Question

A teacher writes two cubic identities on board. (i)(a+b)^3=a^3+b^3+3ab(a+b) (ii) (a-b)^3=a^3-b^3-3ab(a-b). Which identity will be used to prove sin^6+cos^6+3sin^2cos^2=1.Explain​

Answer 1

Answer:

(i)

Step-by-step explanation:

(sin^2)^3 + (cos^2)^3 + 3 sin^2 cos^2 (sin^2 + cos^2)

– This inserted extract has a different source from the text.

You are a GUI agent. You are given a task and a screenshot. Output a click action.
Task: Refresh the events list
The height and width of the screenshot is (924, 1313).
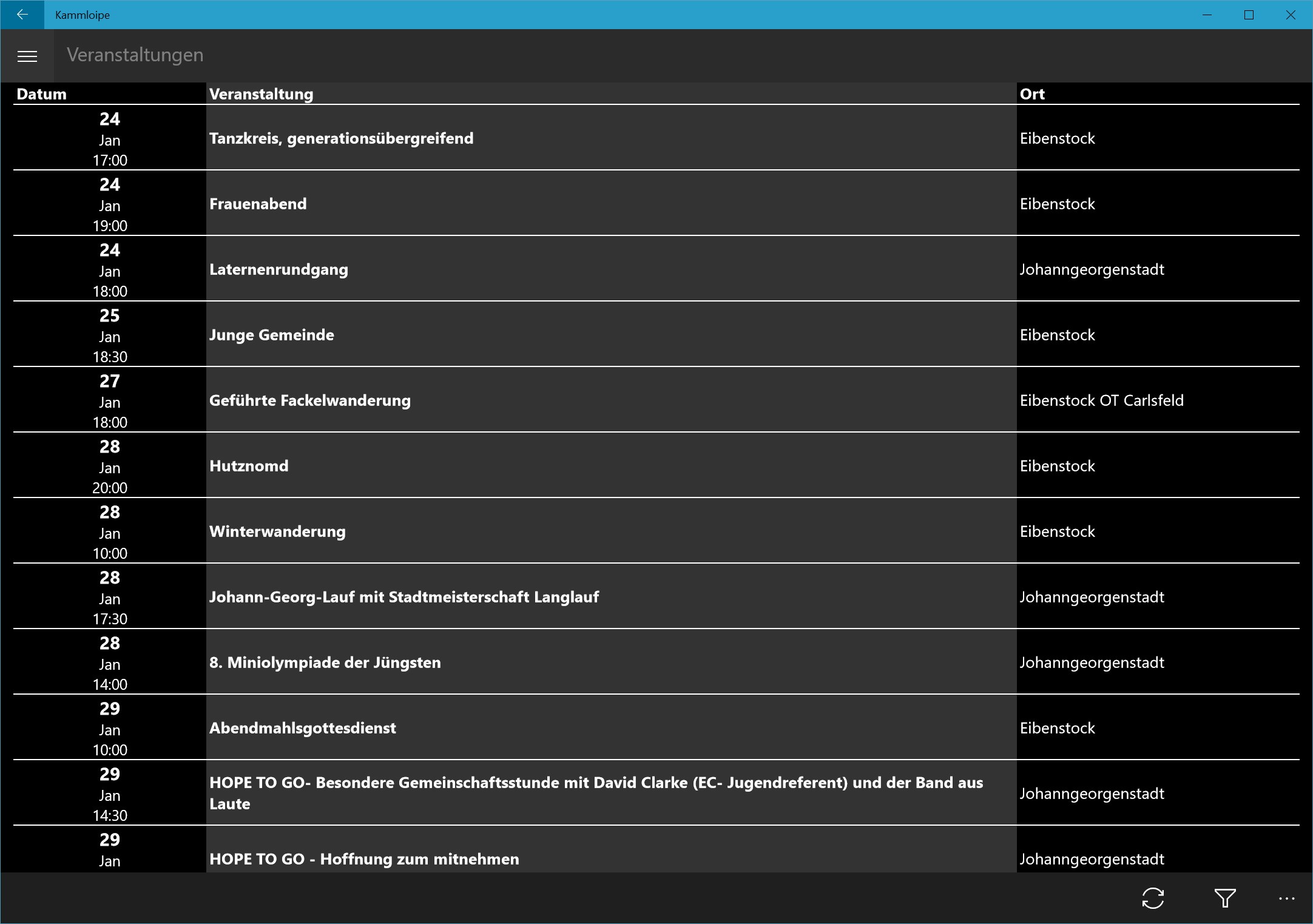pos(1152,898)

so here a = sin^2 and b = cos^2

sin^2 + cos^2 = 1 according to trigno formulas

so by given formula

(sin^2 + cos^2)^3 = (1)^3 = 1

Answer 2

$\sin^6 A +\cos^6 A+3\sin^2 A\cos^2 A=1$, proved.

Step-by-step explanation:

We have,

The  two cubic identities on board

(i) $(a+b)^3=a^3+b^3+3ab(a+b)$

(ii) $(a-b)^3=a^3-b^3-3ab(a-b)$

To prove that, $\sin^6 A+\cos^6 A+3\sin^2 A\cos^2 A=1$

∴ $(\sin^2 A+\cos^2 A)^{3}$

Using identity (1),

$(a+b)^3=a^3+b^3+3ab(a+b)$

$(\sin^2 A+\cos^2 A)^{3}=(\sin^2 A)^{3} +(\cos^2 A)^{3}+3\sin^2 A\cos^2 A(\sin^2 A+\cos^2 A)$

⇒ $(1)^{3}=(\sin^2 A)^{3} +(\cos^2 A)^{3}+3\sin^2 A\cos^2 A(1)$

[ ∵ $\sin^2 A+\cos^2 A=1$]

⇒ $1=(\sin^2 A)^{3} +(\cos^2 A)^{3}+3\sin^2 A\cos^2 A$

⇒ $1=\sin^6 A +\cos^6 A+3\sin^2 A\cos^2 A$, proved.

Hence,$\sin^6 A +\cos^6 A+3\sin^2 A\cos^2 A=1$, proved.